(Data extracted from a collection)
•••

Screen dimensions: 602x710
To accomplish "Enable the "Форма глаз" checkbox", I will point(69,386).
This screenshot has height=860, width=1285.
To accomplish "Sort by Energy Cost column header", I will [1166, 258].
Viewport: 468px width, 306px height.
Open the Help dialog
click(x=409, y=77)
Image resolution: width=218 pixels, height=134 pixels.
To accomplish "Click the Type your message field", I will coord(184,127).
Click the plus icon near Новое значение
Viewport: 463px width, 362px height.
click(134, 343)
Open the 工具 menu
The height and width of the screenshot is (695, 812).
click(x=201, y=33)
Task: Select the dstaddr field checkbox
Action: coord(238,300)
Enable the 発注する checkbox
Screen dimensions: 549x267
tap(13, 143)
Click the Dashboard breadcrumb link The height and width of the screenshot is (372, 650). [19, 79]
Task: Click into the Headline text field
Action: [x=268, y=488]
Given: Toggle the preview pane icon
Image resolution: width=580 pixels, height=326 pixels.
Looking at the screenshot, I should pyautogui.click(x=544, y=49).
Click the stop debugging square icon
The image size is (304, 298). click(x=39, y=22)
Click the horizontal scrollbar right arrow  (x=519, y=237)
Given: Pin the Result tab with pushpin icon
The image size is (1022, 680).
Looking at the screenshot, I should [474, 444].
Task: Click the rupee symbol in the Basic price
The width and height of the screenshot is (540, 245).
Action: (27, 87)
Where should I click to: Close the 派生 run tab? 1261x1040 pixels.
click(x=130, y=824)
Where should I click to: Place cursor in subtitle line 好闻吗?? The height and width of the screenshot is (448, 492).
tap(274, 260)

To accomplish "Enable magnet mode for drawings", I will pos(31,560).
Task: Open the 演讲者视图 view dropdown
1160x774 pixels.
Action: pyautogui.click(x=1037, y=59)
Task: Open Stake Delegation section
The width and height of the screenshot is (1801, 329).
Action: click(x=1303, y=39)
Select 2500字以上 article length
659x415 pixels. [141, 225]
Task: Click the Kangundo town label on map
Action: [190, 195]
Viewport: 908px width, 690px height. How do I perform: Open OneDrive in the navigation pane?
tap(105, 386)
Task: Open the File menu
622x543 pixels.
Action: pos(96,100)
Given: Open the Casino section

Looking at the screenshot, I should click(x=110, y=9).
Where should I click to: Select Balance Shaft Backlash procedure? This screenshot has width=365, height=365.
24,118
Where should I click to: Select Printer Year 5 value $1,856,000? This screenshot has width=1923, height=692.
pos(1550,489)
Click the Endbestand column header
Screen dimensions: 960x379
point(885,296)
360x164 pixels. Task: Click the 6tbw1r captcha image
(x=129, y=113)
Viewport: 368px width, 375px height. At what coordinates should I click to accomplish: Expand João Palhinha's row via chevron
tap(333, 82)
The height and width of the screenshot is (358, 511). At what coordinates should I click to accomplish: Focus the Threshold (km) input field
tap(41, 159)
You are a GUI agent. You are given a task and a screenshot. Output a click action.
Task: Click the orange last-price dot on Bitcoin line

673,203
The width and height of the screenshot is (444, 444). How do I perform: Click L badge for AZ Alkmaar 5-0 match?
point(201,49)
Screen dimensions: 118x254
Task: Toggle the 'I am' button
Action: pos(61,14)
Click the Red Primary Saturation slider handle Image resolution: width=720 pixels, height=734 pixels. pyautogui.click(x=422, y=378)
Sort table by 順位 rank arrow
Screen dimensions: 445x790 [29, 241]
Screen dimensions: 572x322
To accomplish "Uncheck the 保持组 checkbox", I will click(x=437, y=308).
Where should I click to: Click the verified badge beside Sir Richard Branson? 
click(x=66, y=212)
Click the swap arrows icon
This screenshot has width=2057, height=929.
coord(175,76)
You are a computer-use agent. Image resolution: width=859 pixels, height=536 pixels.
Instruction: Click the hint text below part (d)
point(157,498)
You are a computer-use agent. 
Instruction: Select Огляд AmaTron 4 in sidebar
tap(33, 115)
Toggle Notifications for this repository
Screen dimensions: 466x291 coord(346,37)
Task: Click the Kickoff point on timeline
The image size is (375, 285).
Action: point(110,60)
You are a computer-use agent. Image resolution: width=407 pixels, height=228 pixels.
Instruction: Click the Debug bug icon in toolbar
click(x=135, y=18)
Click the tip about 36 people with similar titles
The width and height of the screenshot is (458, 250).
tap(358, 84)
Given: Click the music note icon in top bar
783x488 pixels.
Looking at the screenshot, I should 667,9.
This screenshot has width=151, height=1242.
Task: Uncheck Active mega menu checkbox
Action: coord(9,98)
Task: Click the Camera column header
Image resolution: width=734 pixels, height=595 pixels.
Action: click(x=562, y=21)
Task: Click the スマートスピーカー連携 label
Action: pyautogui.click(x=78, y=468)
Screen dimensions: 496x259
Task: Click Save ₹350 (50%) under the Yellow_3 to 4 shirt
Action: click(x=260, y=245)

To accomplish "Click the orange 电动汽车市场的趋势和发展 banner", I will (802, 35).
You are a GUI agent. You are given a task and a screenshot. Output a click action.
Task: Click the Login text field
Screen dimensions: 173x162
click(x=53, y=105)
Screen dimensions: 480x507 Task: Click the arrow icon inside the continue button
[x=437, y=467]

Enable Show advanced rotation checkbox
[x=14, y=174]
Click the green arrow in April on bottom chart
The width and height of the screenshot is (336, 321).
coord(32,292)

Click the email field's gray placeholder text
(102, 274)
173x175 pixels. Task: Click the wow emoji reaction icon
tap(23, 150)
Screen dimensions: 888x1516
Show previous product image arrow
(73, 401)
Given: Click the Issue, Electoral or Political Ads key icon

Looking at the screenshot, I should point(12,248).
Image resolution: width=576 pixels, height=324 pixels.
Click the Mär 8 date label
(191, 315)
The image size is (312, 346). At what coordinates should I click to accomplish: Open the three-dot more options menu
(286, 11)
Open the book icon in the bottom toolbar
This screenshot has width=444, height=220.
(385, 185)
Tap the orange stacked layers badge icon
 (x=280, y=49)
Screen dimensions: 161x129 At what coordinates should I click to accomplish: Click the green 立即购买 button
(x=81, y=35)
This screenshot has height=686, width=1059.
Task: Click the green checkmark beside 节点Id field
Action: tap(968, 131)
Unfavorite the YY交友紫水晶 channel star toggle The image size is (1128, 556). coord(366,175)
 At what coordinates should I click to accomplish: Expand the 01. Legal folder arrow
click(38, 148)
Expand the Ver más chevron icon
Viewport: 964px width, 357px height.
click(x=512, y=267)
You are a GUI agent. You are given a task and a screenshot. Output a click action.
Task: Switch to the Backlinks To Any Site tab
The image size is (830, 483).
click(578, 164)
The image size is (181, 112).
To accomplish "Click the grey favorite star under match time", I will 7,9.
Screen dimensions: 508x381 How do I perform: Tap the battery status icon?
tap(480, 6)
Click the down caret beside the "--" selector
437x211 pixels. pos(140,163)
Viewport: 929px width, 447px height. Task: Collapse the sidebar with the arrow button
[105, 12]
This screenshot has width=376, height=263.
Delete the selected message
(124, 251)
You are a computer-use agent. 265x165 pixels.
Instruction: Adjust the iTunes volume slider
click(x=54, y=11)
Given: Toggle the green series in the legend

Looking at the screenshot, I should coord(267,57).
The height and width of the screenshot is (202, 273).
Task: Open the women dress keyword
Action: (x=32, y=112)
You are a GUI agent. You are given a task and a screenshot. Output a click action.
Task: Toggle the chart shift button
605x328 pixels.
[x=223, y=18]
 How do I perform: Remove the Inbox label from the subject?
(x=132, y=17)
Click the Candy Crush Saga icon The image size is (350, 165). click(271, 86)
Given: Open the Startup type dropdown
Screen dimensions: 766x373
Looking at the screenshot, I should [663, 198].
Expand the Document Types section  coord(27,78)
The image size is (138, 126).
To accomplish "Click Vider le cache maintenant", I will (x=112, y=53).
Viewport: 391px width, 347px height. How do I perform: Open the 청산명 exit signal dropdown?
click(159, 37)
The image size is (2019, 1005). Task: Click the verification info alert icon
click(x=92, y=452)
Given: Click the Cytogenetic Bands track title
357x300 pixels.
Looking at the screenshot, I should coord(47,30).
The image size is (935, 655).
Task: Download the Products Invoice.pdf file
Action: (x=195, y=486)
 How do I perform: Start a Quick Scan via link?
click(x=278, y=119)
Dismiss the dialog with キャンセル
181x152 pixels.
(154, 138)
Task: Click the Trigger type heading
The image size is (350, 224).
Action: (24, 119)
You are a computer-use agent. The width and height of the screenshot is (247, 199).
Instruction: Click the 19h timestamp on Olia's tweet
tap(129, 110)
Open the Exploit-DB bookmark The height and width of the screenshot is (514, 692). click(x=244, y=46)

•••

= GOAL OF THE EXERCISE =
As listed above, the lines from the line with "Instruction: Select Огляд" to the line with "You are a computer-use agent. Image resolution: width=407" are to be echoed exactly, with both ends included and nothing added.

= SOLVED EXERCISE =
Instruction: Select Огляд AmaTron 4 in sidebar
tap(33, 115)
Toggle Notifications for this repository
Screen dimensions: 466x291 coord(346,37)
Task: Click the Kickoff point on timeline
The image size is (375, 285).
Action: point(110,60)
You are a computer-use agent. Image resolution: width=407 pixels, height=228 pixels.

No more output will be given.